▶ How to complete this task
From the entries that follow, copy each line in which "agent" appears.

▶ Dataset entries

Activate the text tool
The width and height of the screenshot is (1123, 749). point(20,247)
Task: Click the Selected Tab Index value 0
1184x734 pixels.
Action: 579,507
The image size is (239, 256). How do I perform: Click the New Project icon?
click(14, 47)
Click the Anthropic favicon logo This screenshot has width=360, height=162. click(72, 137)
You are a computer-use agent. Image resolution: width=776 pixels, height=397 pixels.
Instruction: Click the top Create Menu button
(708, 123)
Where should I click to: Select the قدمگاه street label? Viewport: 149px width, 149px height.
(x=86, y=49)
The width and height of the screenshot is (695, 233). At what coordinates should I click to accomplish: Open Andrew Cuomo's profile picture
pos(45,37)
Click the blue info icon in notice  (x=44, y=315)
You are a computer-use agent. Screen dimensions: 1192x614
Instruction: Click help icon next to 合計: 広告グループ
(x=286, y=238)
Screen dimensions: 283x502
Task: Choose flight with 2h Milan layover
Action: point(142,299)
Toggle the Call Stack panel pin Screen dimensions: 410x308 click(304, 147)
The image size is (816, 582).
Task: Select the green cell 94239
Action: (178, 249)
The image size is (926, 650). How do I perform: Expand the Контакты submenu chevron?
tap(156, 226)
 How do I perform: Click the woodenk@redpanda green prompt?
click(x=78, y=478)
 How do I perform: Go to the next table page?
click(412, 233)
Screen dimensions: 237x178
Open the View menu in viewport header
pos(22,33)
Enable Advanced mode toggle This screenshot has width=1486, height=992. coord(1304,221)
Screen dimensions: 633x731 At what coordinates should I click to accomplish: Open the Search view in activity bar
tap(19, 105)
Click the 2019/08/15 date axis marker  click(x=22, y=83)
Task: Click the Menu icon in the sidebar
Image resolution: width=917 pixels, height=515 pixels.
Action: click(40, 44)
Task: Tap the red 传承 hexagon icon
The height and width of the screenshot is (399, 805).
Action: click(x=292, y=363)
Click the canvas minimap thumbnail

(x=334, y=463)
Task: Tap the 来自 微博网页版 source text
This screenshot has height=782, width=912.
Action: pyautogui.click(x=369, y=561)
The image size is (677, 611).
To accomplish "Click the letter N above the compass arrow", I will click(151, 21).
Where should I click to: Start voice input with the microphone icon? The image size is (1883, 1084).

▶ Exercise output
You are a computer-use agent. Image resolution: width=776 pixels, height=397 pixels.
You are a computer-use agent. Screen dimensions: 1192x614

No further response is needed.